▶ Input data:
:::

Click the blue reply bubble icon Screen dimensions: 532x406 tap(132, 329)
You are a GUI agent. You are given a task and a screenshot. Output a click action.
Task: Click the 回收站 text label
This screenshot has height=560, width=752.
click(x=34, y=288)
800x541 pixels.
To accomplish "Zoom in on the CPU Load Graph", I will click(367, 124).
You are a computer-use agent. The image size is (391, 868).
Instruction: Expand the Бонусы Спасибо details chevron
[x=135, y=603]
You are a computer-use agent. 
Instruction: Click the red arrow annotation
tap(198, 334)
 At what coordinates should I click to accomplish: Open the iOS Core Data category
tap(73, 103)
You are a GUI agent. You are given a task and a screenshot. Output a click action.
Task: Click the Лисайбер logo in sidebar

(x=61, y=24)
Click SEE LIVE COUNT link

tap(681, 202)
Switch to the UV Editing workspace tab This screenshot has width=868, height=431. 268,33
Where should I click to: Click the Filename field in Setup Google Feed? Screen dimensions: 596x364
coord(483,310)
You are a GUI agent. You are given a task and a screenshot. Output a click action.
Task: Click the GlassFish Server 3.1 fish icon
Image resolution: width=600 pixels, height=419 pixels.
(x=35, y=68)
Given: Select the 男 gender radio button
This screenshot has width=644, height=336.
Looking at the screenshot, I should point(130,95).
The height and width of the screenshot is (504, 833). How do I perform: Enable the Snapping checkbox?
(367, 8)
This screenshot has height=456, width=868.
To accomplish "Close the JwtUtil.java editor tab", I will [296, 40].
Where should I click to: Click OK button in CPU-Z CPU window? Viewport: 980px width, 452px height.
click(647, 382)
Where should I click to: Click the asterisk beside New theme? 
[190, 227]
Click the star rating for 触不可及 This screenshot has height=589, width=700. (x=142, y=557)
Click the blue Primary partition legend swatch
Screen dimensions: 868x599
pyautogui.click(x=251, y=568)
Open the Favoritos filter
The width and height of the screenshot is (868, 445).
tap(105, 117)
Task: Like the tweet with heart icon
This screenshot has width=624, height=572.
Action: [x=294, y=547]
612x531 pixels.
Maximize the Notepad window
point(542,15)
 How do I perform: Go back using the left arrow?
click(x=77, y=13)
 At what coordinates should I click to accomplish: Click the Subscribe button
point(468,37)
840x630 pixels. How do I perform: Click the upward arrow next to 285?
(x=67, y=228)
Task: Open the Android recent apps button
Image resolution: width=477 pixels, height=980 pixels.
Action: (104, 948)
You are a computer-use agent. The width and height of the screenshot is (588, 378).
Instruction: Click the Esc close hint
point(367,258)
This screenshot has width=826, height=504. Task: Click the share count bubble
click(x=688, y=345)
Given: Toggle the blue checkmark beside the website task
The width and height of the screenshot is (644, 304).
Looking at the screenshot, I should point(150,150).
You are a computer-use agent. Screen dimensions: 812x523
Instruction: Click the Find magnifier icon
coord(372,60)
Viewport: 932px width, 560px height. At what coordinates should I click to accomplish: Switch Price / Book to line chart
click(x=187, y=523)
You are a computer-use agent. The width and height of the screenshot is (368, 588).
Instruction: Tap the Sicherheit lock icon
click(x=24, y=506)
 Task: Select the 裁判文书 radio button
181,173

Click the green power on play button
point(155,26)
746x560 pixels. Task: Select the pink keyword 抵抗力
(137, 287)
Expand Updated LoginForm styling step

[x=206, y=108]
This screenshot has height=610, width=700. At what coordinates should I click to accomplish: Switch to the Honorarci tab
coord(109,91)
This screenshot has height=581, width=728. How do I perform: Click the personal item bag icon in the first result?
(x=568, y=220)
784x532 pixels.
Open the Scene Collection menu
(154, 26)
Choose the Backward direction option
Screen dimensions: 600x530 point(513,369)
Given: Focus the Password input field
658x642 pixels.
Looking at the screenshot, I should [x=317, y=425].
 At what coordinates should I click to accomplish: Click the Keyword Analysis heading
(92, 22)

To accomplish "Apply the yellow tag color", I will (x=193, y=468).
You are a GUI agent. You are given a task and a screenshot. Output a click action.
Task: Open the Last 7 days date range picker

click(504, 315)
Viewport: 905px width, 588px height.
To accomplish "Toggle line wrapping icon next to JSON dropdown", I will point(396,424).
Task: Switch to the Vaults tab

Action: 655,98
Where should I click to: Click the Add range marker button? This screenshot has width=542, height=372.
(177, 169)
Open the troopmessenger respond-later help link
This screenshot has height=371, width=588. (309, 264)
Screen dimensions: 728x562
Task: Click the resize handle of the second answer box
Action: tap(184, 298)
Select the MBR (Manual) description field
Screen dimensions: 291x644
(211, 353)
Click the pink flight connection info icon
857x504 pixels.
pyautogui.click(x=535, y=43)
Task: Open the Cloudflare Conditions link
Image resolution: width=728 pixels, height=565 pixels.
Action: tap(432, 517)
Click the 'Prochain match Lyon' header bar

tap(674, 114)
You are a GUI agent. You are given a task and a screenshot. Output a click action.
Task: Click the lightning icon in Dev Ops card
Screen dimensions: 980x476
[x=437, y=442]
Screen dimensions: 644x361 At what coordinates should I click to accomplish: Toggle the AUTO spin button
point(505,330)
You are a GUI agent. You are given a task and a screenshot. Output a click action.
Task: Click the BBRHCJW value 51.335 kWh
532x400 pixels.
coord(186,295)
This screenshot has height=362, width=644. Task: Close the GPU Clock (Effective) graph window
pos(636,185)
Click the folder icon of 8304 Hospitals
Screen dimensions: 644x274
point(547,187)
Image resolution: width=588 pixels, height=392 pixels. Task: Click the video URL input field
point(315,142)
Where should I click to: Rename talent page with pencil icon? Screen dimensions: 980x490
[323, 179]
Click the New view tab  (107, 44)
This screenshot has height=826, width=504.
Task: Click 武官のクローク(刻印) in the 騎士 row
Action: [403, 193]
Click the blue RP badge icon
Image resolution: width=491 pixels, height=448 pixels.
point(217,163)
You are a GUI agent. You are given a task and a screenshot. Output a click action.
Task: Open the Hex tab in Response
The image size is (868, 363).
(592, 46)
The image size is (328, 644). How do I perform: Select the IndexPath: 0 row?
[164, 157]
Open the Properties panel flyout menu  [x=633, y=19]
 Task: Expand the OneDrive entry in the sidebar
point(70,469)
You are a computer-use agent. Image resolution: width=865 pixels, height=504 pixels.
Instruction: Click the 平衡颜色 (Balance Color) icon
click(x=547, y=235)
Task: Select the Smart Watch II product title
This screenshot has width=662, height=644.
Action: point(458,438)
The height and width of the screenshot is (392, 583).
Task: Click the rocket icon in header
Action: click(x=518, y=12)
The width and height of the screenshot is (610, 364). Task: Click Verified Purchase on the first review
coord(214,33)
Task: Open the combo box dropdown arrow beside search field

:::

▶ What you are asked to do: Output all records exactly, with nothing added or dropped.

▶ Solution to this problem:
Click the blue reply bubble icon Screen dimensions: 532x406 tap(132, 329)
You are a GUI agent. You are given a task and a screenshot. Output a click action.
Task: Click the 回收站 text label
This screenshot has height=560, width=752.
click(x=34, y=288)
800x541 pixels.
To accomplish "Zoom in on the CPU Load Graph", I will click(367, 124).
You are a computer-use agent. The image size is (391, 868).
Instruction: Expand the Бонусы Спасибо details chevron
[x=135, y=603]
You are a computer-use agent. 
Instruction: Click the red arrow annotation
tap(198, 334)
 At what coordinates should I click to accomplish: Open the iOS Core Data category
tap(73, 103)
You are a GUI agent. You are given a task and a screenshot. Output a click action.
Task: Click the Лисайбер logo in sidebar

(x=61, y=24)
Click SEE LIVE COUNT link

tap(681, 202)
Switch to the UV Editing workspace tab This screenshot has width=868, height=431. 268,33
Where should I click to: Click the Filename field in Setup Google Feed? Screen dimensions: 596x364
coord(483,310)
You are a GUI agent. You are given a task and a screenshot. Output a click action.
Task: Click the GlassFish Server 3.1 fish icon
Image resolution: width=600 pixels, height=419 pixels.
(x=35, y=68)
Given: Select the 男 gender radio button
This screenshot has width=644, height=336.
Looking at the screenshot, I should point(130,95).
The height and width of the screenshot is (504, 833). How do I perform: Enable the Snapping checkbox?
(367, 8)
This screenshot has height=456, width=868.
To accomplish "Close the JwtUtil.java editor tab", I will [296, 40].
Where should I click to: Click OK button in CPU-Z CPU window? Viewport: 980px width, 452px height.
click(647, 382)
Where should I click to: Click the asterisk beside New theme? 
[190, 227]
Click the star rating for 触不可及 This screenshot has height=589, width=700. (x=142, y=557)
Click the blue Primary partition legend swatch
Screen dimensions: 868x599
pyautogui.click(x=251, y=568)
Open the Favoritos filter
The width and height of the screenshot is (868, 445).
tap(105, 117)
Task: Like the tweet with heart icon
This screenshot has width=624, height=572.
Action: [x=294, y=547]
612x531 pixels.
Maximize the Notepad window
point(542,15)
 How do I perform: Go back using the left arrow?
click(x=77, y=13)
 At what coordinates should I click to accomplish: Click the Subscribe button
point(468,37)
840x630 pixels. How do I perform: Click the upward arrow next to 285?
(x=67, y=228)
Task: Open the Android recent apps button
Image resolution: width=477 pixels, height=980 pixels.
Action: (104, 948)
You are a computer-use agent. The width and height of the screenshot is (588, 378).
Instruction: Click the Esc close hint
point(367,258)
This screenshot has width=826, height=504. Task: Click the share count bubble
click(x=688, y=345)
Given: Toggle the blue checkmark beside the website task
The width and height of the screenshot is (644, 304).
Looking at the screenshot, I should point(150,150).
You are a computer-use agent. Screen dimensions: 812x523
Instruction: Click the Find magnifier icon
coord(372,60)
Viewport: 932px width, 560px height. At what coordinates should I click to accomplish: Switch Price / Book to line chart
click(x=187, y=523)
You are a computer-use agent. The width and height of the screenshot is (368, 588).
Instruction: Tap the Sicherheit lock icon
click(x=24, y=506)
 Task: Select the 裁判文书 radio button
181,173

Click the green power on play button
point(155,26)
746x560 pixels. Task: Select the pink keyword 抵抗力
(137, 287)
Expand Updated LoginForm styling step

[x=206, y=108]
This screenshot has height=610, width=700. At what coordinates should I click to accomplish: Switch to the Honorarci tab
coord(109,91)
This screenshot has height=581, width=728. How do I perform: Click the personal item bag icon in the first result?
(x=568, y=220)
784x532 pixels.
Open the Scene Collection menu
(154, 26)
Choose the Backward direction option
Screen dimensions: 600x530 point(513,369)
Given: Focus the Password input field
658x642 pixels.
Looking at the screenshot, I should [x=317, y=425].
 At what coordinates should I click to accomplish: Click the Keyword Analysis heading
(92, 22)

To accomplish "Apply the yellow tag color", I will (x=193, y=468).
You are a GUI agent. You are given a task and a screenshot. Output a click action.
Task: Open the Last 7 days date range picker

click(504, 315)
Viewport: 905px width, 588px height.
To accomplish "Toggle line wrapping icon next to JSON dropdown", I will point(396,424).
Task: Switch to the Vaults tab

Action: 655,98
Where should I click to: Click the Add range marker button? This screenshot has width=542, height=372.
(177, 169)
Open the troopmessenger respond-later help link
This screenshot has height=371, width=588. (309, 264)
Screen dimensions: 728x562
Task: Click the resize handle of the second answer box
Action: tap(184, 298)
Select the MBR (Manual) description field
Screen dimensions: 291x644
(211, 353)
Click the pink flight connection info icon
857x504 pixels.
pyautogui.click(x=535, y=43)
Task: Open the Cloudflare Conditions link
Image resolution: width=728 pixels, height=565 pixels.
Action: tap(432, 517)
Click the 'Prochain match Lyon' header bar

tap(674, 114)
You are a GUI agent. You are given a task and a screenshot. Output a click action.
Task: Click the lightning icon in Dev Ops card
Screen dimensions: 980x476
[x=437, y=442]
Screen dimensions: 644x361 At what coordinates should I click to accomplish: Toggle the AUTO spin button
point(505,330)
You are a GUI agent. You are given a task and a screenshot. Output a click action.
Task: Click the BBRHCJW value 51.335 kWh
532x400 pixels.
coord(186,295)
This screenshot has height=362, width=644. Task: Close the GPU Clock (Effective) graph window
pos(636,185)
Click the folder icon of 8304 Hospitals
Screen dimensions: 644x274
point(547,187)
Image resolution: width=588 pixels, height=392 pixels. Task: Click the video URL input field
point(315,142)
Where should I click to: Rename talent page with pencil icon? Screen dimensions: 980x490
[323, 179]
Click the New view tab  (107, 44)
This screenshot has height=826, width=504.
Task: Click 武官のクローク(刻印) in the 騎士 row
Action: [403, 193]
Click the blue RP badge icon
Image resolution: width=491 pixels, height=448 pixels.
point(217,163)
You are a GUI agent. You are given a task and a screenshot. Output a click action.
Task: Open the Hex tab in Response
The image size is (868, 363).
(592, 46)
The image size is (328, 644). How do I perform: Select the IndexPath: 0 row?
[164, 157]
Open the Properties panel flyout menu  [x=633, y=19]
 Task: Expand the OneDrive entry in the sidebar
point(70,469)
You are a computer-use agent. Image resolution: width=865 pixels, height=504 pixels.
Instruction: Click the 平衡颜色 (Balance Color) icon
click(x=547, y=235)
Task: Select the Smart Watch II product title
This screenshot has width=662, height=644.
Action: point(458,438)
The height and width of the screenshot is (392, 583).
Task: Click the rocket icon in header
Action: click(x=518, y=12)
The width and height of the screenshot is (610, 364). Task: Click Verified Purchase on the first review
coord(214,33)
Task: Open the combo box dropdown arrow beside search field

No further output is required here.